Ald. Scott Waguespack (32nd), chairman of the City Council’s Progressive Caucus, demanded a series of public hearings months ago to slow down what he called Emanuel’s pre-election rush to build a transit line to O’Hare.
Waguespack wanted answers he never got about the need to demolish homes and businesses and about the ridership impact on the CTA’s Blue Line before the mayor forged ahead. He also questioned the long-term impact on Chicago taxpayers wondering, “who’s on the hook if this thing goes belly up?”
On Thursday, Waguespack raised all of those questions and more, knowing that, from a bureaucratic standpoint, the express train has already left the station.
“If you’re drilling, there’s definitely gonna be costs, environmental impacts, legal impacts, impacts to both public and private infrastructure and impacts to private and public property that would run from downtown to O’Hare. They kind of act like that doesn’t effect the rest of the world, but it does. You can’t drill in a vacuum,” Waguespack said.
Waguespack accused Emanuel of using his slow-starting Infrastructure Trust as a contracting vehicle to get around the need for public hearings on whether the idea is even worth pursuing.
He was not appeased by Rivkin’s pledge to seek City Council approval of Musk’s final contract once negotiations with the city are completed.
“We should have been having hearings on this to decide what the best idea is. Why not go with the pre-existing rail line at a fraction of the cost? It shouldn’t be the mayor’s idea and ‘We’ll let you guys take a peek at it,’” Waguespack said.
“You know how those hearings go. Those will be a joke.
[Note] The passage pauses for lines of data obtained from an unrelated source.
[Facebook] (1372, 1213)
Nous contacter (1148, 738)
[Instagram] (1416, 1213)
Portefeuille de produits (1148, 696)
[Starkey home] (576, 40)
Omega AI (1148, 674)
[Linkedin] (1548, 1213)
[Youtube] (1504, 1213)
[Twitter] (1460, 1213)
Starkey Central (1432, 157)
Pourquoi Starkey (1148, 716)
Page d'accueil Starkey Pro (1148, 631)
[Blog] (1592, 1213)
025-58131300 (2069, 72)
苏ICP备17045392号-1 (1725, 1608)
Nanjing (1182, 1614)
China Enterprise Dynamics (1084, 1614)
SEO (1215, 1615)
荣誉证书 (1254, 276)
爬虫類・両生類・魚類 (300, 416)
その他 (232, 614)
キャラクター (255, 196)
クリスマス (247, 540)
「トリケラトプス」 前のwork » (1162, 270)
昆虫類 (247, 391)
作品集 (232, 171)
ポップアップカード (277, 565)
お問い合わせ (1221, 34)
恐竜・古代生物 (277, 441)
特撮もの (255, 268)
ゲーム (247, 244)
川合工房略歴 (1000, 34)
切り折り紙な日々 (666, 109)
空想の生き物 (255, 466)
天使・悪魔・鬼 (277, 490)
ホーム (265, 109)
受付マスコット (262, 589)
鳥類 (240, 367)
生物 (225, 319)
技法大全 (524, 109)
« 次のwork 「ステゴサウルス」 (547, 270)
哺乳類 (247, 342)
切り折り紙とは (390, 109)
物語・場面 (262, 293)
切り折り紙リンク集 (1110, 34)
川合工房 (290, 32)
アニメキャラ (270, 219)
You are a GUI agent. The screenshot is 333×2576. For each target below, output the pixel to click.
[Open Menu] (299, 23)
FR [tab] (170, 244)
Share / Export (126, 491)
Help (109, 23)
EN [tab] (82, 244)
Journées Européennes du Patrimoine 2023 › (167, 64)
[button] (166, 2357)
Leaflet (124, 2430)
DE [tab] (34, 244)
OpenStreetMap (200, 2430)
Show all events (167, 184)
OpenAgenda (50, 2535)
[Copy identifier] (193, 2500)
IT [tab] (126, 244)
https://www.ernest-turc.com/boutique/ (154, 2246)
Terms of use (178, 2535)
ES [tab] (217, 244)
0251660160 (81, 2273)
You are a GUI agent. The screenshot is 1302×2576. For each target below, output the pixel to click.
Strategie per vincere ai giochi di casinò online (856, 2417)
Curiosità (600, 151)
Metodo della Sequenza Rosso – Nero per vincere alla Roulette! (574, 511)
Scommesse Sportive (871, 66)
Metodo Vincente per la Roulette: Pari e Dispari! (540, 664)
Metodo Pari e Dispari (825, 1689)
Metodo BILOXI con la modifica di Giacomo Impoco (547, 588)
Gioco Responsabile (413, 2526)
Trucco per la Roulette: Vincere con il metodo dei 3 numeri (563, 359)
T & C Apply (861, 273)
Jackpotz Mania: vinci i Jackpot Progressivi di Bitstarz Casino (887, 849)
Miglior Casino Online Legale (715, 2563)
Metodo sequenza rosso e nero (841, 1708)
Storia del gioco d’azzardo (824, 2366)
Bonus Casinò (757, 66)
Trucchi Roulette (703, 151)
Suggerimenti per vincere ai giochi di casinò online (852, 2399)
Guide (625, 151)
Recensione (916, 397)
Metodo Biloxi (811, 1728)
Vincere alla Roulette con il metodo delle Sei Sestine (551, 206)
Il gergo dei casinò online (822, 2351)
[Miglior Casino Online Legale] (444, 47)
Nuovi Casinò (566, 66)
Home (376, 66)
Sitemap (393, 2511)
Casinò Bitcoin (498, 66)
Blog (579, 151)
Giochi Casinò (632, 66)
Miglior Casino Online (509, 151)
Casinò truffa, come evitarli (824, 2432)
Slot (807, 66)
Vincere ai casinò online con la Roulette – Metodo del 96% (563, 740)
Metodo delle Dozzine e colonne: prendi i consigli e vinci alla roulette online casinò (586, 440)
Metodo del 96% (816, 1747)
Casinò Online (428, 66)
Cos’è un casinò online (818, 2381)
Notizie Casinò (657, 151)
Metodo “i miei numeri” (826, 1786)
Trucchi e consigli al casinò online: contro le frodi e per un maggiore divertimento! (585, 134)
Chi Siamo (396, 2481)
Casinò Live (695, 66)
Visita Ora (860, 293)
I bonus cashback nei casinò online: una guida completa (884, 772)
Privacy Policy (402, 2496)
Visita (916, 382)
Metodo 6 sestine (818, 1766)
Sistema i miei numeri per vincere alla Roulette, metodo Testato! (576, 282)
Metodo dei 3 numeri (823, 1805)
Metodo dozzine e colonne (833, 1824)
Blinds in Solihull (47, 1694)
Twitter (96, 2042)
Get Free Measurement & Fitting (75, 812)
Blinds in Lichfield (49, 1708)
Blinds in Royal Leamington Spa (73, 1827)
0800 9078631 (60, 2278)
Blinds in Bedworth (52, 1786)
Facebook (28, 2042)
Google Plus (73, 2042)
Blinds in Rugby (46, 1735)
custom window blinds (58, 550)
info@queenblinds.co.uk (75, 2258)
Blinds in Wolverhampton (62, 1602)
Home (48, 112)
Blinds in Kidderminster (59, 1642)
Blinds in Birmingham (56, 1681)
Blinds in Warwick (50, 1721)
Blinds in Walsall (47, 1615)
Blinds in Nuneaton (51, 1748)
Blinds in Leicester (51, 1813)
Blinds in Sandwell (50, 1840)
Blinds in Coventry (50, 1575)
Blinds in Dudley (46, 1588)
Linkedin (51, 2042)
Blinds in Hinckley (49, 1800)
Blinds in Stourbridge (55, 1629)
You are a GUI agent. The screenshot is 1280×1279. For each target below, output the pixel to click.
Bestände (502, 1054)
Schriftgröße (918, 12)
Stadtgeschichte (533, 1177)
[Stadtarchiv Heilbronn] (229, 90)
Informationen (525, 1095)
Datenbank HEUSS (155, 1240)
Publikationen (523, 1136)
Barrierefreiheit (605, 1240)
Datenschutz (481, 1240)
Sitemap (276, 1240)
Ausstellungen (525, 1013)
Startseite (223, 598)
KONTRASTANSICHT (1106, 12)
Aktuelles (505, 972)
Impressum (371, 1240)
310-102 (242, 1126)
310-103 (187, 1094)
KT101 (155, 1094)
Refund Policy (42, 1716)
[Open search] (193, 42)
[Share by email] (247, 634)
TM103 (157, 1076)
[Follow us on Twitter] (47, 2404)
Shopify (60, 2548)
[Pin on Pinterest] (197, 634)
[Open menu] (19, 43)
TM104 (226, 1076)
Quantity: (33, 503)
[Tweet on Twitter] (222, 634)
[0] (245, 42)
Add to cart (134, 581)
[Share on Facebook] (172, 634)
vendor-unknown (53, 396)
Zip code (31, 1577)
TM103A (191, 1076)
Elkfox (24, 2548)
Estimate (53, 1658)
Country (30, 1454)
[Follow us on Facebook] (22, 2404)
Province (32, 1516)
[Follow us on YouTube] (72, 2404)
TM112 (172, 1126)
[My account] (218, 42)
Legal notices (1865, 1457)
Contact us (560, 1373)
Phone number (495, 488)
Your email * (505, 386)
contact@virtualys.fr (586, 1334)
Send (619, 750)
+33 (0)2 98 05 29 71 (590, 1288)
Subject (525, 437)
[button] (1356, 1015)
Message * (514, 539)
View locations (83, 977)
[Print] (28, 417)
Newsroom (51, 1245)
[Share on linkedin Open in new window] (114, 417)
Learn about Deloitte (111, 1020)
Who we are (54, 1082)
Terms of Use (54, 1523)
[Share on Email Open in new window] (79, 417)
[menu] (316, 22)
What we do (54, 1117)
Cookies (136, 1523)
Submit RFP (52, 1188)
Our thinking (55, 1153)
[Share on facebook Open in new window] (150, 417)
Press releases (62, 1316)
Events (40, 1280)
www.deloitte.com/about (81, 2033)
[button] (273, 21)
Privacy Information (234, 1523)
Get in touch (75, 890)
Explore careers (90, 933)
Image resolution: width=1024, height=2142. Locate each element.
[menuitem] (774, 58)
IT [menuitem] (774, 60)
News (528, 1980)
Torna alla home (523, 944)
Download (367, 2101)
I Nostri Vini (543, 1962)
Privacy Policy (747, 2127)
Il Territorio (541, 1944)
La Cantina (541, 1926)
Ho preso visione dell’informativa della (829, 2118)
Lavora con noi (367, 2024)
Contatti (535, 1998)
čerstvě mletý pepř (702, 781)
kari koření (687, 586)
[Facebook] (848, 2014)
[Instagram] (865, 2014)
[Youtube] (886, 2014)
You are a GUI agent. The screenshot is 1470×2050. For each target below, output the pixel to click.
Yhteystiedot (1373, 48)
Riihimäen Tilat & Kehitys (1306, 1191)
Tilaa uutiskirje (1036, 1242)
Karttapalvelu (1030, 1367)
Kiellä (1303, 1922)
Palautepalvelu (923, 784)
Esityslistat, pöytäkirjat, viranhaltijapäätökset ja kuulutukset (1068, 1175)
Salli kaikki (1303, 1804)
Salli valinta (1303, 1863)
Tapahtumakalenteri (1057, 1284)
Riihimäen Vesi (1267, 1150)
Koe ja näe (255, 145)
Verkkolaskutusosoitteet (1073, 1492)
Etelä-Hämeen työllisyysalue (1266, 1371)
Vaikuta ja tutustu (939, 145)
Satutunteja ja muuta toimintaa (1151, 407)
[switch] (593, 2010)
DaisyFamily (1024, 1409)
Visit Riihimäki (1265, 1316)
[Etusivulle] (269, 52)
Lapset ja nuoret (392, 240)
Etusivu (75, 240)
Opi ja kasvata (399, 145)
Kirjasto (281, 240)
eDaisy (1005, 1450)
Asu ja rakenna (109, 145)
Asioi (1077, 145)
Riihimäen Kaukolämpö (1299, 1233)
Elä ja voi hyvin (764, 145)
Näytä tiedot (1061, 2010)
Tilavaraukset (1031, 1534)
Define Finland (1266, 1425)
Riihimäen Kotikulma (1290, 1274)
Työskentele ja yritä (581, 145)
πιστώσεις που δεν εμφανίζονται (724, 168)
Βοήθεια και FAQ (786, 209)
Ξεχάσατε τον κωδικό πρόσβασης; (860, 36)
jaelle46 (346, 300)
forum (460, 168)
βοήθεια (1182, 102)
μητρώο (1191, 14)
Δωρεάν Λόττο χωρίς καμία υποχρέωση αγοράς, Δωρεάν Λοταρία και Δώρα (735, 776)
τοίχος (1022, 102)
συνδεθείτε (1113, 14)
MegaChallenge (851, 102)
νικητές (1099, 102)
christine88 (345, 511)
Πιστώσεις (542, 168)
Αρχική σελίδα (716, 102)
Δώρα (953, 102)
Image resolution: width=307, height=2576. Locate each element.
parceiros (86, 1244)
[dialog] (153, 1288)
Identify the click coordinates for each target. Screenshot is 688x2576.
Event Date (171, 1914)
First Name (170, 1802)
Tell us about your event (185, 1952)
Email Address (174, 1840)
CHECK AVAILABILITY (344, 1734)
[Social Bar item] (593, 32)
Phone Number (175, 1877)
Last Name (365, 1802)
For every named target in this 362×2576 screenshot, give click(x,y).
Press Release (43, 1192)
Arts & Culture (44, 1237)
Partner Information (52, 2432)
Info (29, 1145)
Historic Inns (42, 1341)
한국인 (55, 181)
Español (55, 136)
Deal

The decision has already been made — by him, not the public. What’s the point of hearings when he’s making unilateral decisions?”
Whether or not the system ever gets built, Emanuel has created a pre-election diversion akin to former Mayor Richard M. Daley’s failed Olympic bid.
“This announcement — at this time when we have the tragic issue before us about the sexual assault of our children — appears to be more of a distraction and smokescreen,” mayoral challenger Dorothy Brown, the Circuit Court clerk, said in a statement.
Mayoral challenger Lori Lightfoot demanded that Emanuel return the $50,000 contribution he got from Musk in March, 2015.
“The appearance of impropriety is so strong with that, he’s got to give it back,” she said.
Lightfoot said the O’Hare Express project “has potential,” but questions remain about the financial impact on Chicago taxpayers. Nobody “really believes it’s going to be zero,” no matter what the mayor claims, Lightfoot said.
“Once again, we’re chasing the shiny object at a time when people in the neighborhoods are desperate–desperate–for investment,” Lightfoot said.
“When the mayor continues to prioritize these kind of news headline projects at the expense of investment in the neighborhoods, once again, people feel like he doesn’t listen. It fuels the us-against-them mentality and style of government that people think he’s known for.”
Mayoral challenger Garry McCarthy said a 12-minute ride to O’Hare “sounds like a great idea,” but, “I don’t see it happening. Too many things have to fall in place to make it happen,” including “permits, safety hazards, physical obstructions.”